Instrucciones y requisitos
Indica cuántas líneas del listado contienen la cadena "what". Responde solo con el número.

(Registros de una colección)
■ ■ ■
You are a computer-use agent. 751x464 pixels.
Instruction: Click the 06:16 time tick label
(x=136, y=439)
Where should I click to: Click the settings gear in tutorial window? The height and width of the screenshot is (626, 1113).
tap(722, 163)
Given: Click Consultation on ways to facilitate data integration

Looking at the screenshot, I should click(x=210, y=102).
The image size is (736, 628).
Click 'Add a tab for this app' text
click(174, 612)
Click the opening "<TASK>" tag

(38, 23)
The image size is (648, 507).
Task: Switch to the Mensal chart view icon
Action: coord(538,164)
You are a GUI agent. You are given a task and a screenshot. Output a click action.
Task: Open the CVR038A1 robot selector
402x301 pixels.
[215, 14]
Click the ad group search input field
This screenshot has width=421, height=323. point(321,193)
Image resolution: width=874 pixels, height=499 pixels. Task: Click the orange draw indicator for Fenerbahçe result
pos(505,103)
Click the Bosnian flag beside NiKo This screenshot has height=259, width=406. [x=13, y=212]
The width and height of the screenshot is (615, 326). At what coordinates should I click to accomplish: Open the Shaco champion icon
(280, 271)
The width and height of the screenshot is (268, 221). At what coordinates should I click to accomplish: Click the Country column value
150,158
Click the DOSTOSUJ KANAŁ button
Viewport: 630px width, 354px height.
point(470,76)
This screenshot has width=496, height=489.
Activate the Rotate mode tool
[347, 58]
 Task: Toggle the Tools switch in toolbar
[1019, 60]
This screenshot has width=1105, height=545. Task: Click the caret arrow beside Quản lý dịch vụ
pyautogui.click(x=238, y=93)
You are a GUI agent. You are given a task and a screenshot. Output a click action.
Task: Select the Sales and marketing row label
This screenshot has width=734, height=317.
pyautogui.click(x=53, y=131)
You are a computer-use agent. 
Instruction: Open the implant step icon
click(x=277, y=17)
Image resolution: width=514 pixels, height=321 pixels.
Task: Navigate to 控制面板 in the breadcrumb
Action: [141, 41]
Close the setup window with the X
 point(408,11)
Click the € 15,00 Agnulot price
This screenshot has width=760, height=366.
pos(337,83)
■ ■ ■
Respuesta al ejercicio
2